** Start of Material supplied **

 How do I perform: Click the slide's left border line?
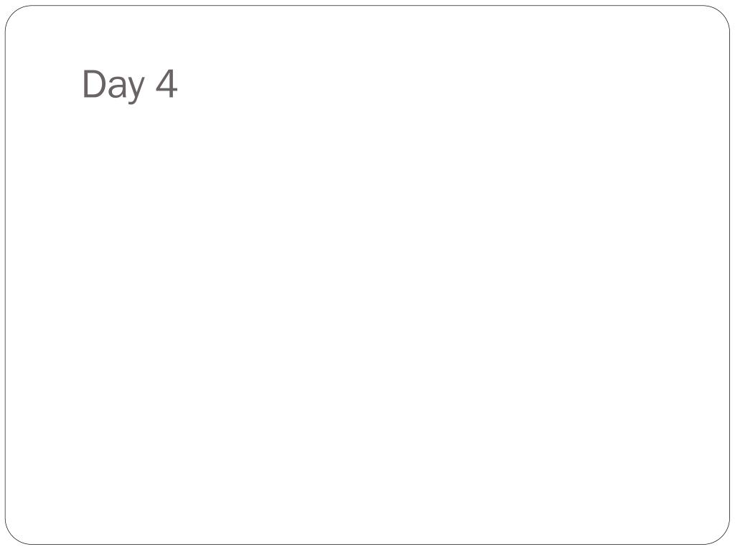pos(5,276)
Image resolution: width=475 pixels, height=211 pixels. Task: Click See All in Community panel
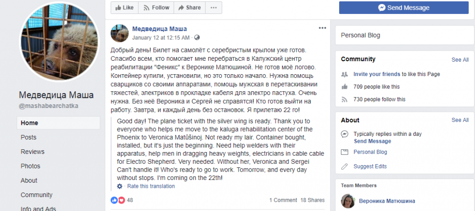(460, 60)
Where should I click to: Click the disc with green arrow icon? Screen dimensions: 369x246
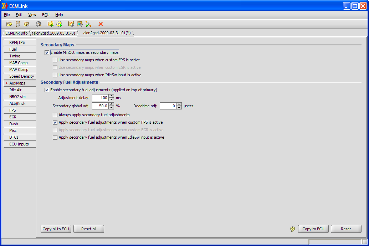(59, 24)
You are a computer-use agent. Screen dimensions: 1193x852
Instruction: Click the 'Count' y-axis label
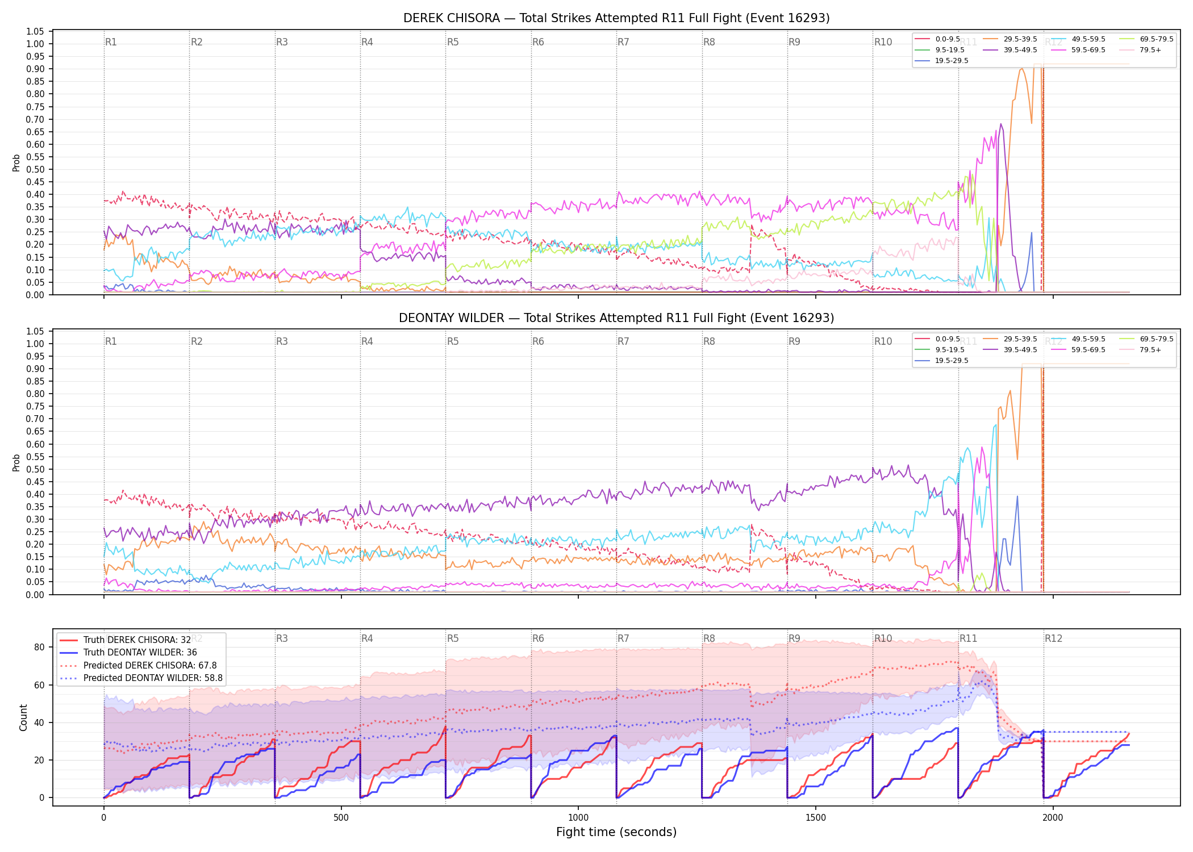click(x=23, y=717)

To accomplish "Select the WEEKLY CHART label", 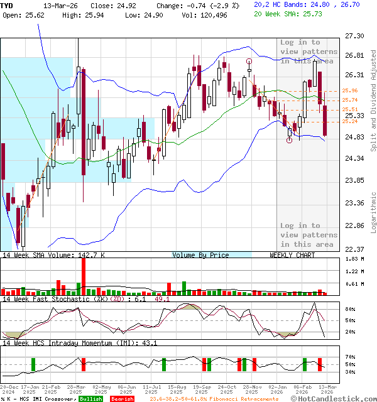I will pos(292,255).
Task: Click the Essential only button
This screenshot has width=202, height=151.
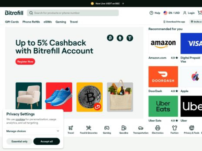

** End of Material supplied **

What to do -> Copy the records word for word, from the line containing "Image resolution: width=475" through the line containing "click(x=23, y=717)", including both of those lines. Leave the pictures out of your copy.

Solution to this problem ->
Image resolution: width=475 pixels, height=211 pixels. Task: Click See All in Community panel
(460, 60)
Where should I click to: Click the disc with green arrow icon? Screen dimensions: 369x246
(59, 24)
You are a computer-use agent. Screen dimensions: 1193x852
Instruction: Click the 'Count' y-axis label
click(x=23, y=717)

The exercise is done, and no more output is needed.